Matthews: When we first started using PET-MR imaging at our facility in Stony Brook, we inquired at many institutions on what their protocols were for various types of studies. What we found out was that there was a wide variety of protocols and MRI sequences being used in PET-MR with no consistency between institutions and even within the same institution.

Although we lacked knowledge in which sequences to use, what we did want to do was to acquire PET-MR imaging starting at the top of the head. At the time we did not know if it would be important, but we had a feeling that even with MRI body sequences, PET-MR with inclusion of the head might show something useful or interesting in the brain that would help patient care. When I first started working in nuclear medicine, there was a year-long debate at the meetings on whether the entire head should be included with PET-CT scans. I don’t think that debate was ever decided, but I think with PET-MR we are closer to an answer.

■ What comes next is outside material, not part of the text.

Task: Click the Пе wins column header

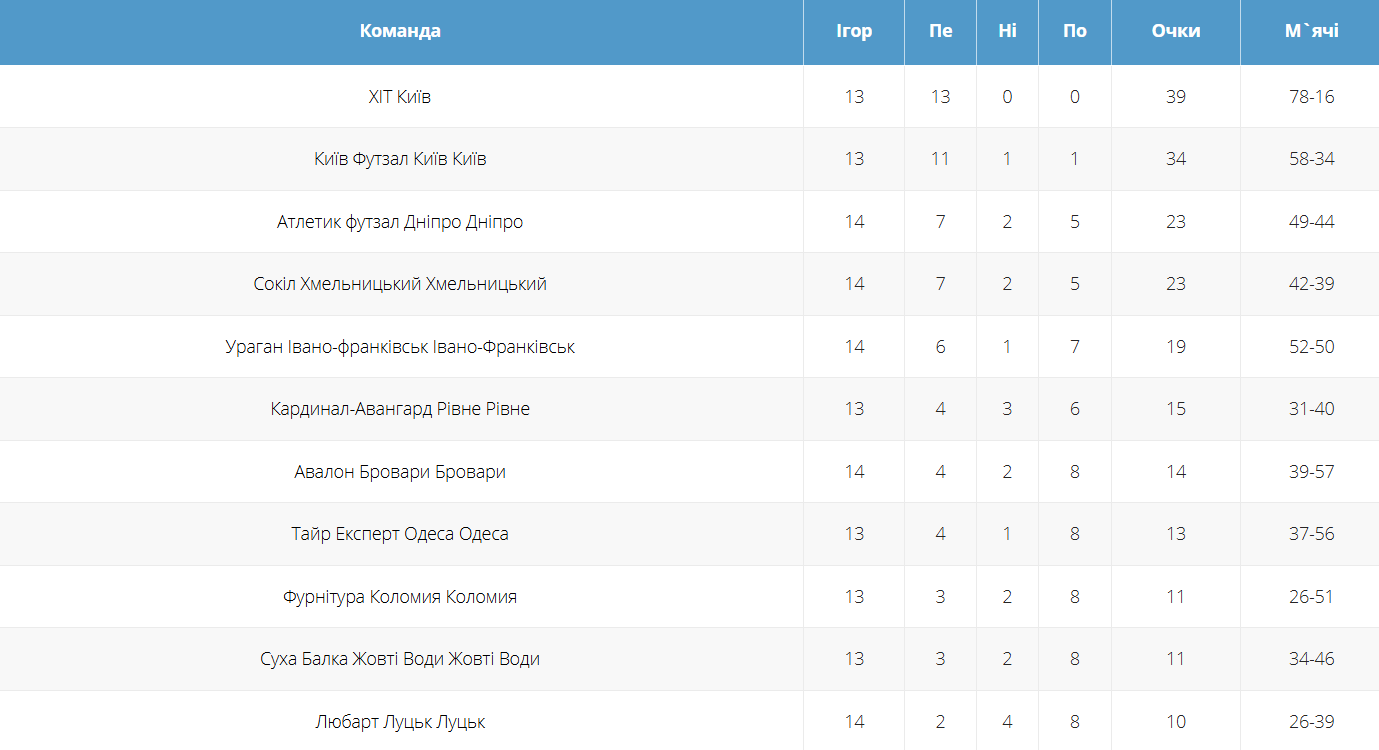Action: pos(940,31)
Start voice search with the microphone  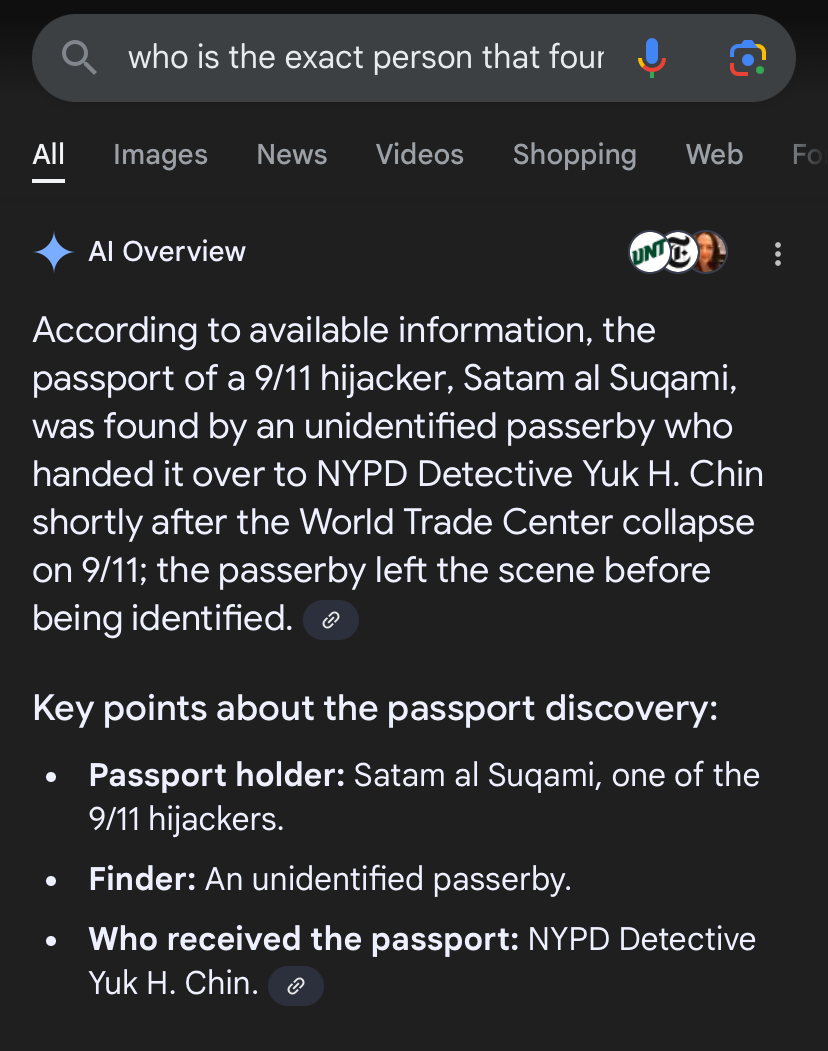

What should readers take away from your article?

Matthews: Most patients undergoing PET imaging have cancer and are often very sick. These patients have undergone very toxic treatments in the form of radiation therapy and chemotherapy, among other treatments. Brain malignancy and brain pathology occur at a higher rate in these patients than the general population. As physicians, we should make use of all the tools that we have. For PET-MR imaging with inclusion of the entire skull, this required only a few minutes of extra imaging time and reading time.

What recommendations do you have for future research as a result of this article?

Matthews: Using PET-MR is a continuous learning process, not for just the individual physician or institution, but for the nuclear medicine community. I think we are only at the beginning to knowing the full potential of PET-MR imaging especially with the introduction of new non-FDG clinical tracers. With preclinical research, the future is even more promising. Nowadays, look at how fast our technology is changing, a smart phone that is only 10 years old is considered obsolete. PET-MR imaging is still an unrealized field.

Is there anything else you would like to add?

Matthews: PET-MR is still a growing field and there is a lot of interest for good reason. When going to a radiology or nuclear medicine meeting, the session discussing PET-MR are still packed and often standing room only. It is great to see the interest and enthusiasm revolving around PET-MR. I think this will only increase with time.